In January, Florida's Republican Governor Ron DeSantis began an attempt to transform New College of Florida, a small public liberal arts college known for its left-leaning student body into a much more conservative "Hillsdale of the South." So far, his plan seems to be working.
As Michelle Goldberg detailed in a New York Times column on Monday, not only has the gender studies department been dissolved and a third of faculty have left the school, but the university's new leaders have also made the school more male.
"This is a wildly out-of-balance student population, and it caused all sorts of cultural problems," Christopher Rufo, a conservative activist who was recently appointed to the college's board, told Goldberg, adding that the new administration is "rebalancing the ratio of students" to achieve equal numbers of male and female matriculants.
While the college has typically been around two-thirds female, the Sarasota Herald-Tribune reported that the male population has skyrocketed in the incoming class—increasing a staggering 23 percentage points to now comprise 54 percent of the class.
This massive change has largely been achieved by aggressively recruiting athletes. Previously the school had no formal athletics program. Now, they make up over a third of incoming freshmen. While it's unclear just how many of these athletes are male, it's worth noting that baseball—which alone comprises 60 percent of incoming student-athletes—is a male-only sport. And Rufo affirmed the ideological drive behind the decision to expand athletics, telling Goldberg that the school introduced an athletic program in hopes of making its student body more male—and therefore more conservative.
As the male population at New College has increased, admitted students' academic performance has also declined. The incoming class has lower test scores and GPAs than last year's incoming freshman—with the average ACT score down to 24 from 27 last year. Student-athletes scored a paltry 22 on average, yet received merit scholarships at a higher rate than other students.

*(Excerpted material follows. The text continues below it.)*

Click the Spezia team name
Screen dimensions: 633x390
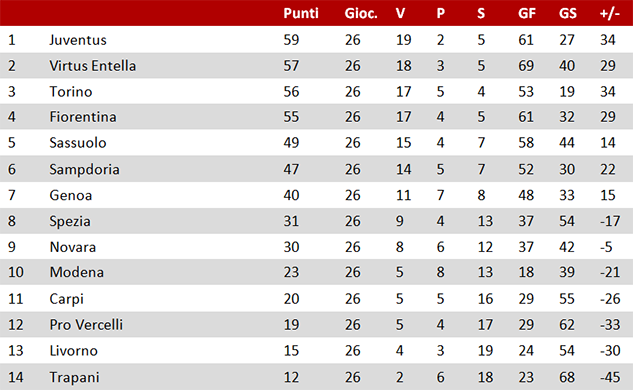pos(70,222)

The demographic overhaul at New College of Florida is perhaps the first real-life attempt to counteract the so-called "feminization" of education—an increasingly popular theory that blames the ascension of illiberal social justice politics in universities on women's domination within campuses and in college bureaucracies.

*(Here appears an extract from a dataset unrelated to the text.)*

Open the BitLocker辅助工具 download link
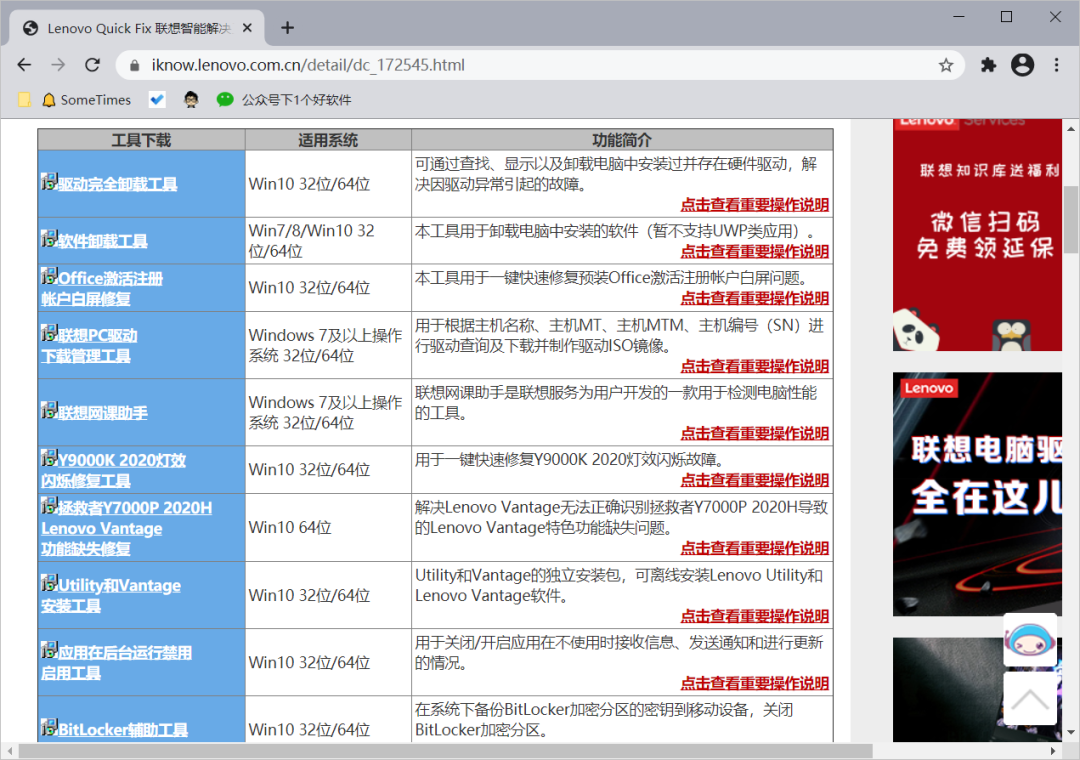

Never mind whether young women are actually that much more liberal than their male counterparts—despite such claims, only 30 percent of 12th grade girls identified as liberal, according to a recent survey.
But even if one accepts the premise that female-led institutions are more left-wing than male-led ones, New College's response—to engineer a more conservative institution by reducing female participation in it—is inherently in conflict with the strong defense of meritocracy and opposition to affirmative action espoused by Rufo and his allies.

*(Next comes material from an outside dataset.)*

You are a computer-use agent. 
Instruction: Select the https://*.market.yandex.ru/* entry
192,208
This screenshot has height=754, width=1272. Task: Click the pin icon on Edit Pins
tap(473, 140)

Young women are outpacing their male counterparts in the academic sphere; girls now comprise roughly 60 percent of college students. While young men's failure to academically compete with their female classmates is worth our concern, the solution is not to lower the bar for men to obtain collegiate gender parity (something many selective colleges have been quietly doing for years). Nor is the solution to an illiberal left-wing campus culture to engineer a more male—and supposedly more conservative—student body.
Support for meritocracy means nothing if you're willing to discard it support of a favored demographic group. If you're going to make overtures to classical liberal ideals like the "equal treatment of individuals, regardless of race, sex or other characteristics," as Rufo wrote last month, you ought to be willing to live with its consequences.